I can't speak for _alchimia_, but _alchemy_ in English is a word that's frequently in culinary contexts for processes like fermentation, with nothing but the positive connotations of turning something ordinary (milk, grapes, flour and water) into something extraordinary. That said, it's so common that it might _not_ convey any sense of magic or fairy tales, if that's what parrigon is after. So I'm not opposed to your "seemingly magical process," Benzene.
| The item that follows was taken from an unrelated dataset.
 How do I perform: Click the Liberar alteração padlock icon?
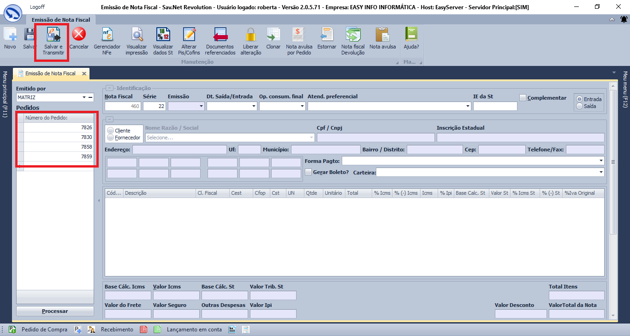point(250,35)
It all depends whether parrigon wants a sentence that could have come out of a regular cheese-making blog, or something that goes a step beyond.


----------



## parrigon

theartichoke said:


> I can't speak for _alchimia_, but _alchemy_ in English is a word that's frequently in culinary contexts for processes like fermentation, with nothing but the positive connotations of turning something ordinary (milk, grapes, flour and water) into something extraordinary. That said, it's so common that it might _not_ convey any sense of magic or fairy tales, if that's what parrigon is after. So I'm not opposed to your "seemingly magical process," Benzene. It all depends whether parrigon wants a sentence that could have come out of a regular cheese-making blog, or something that goes a step beyond.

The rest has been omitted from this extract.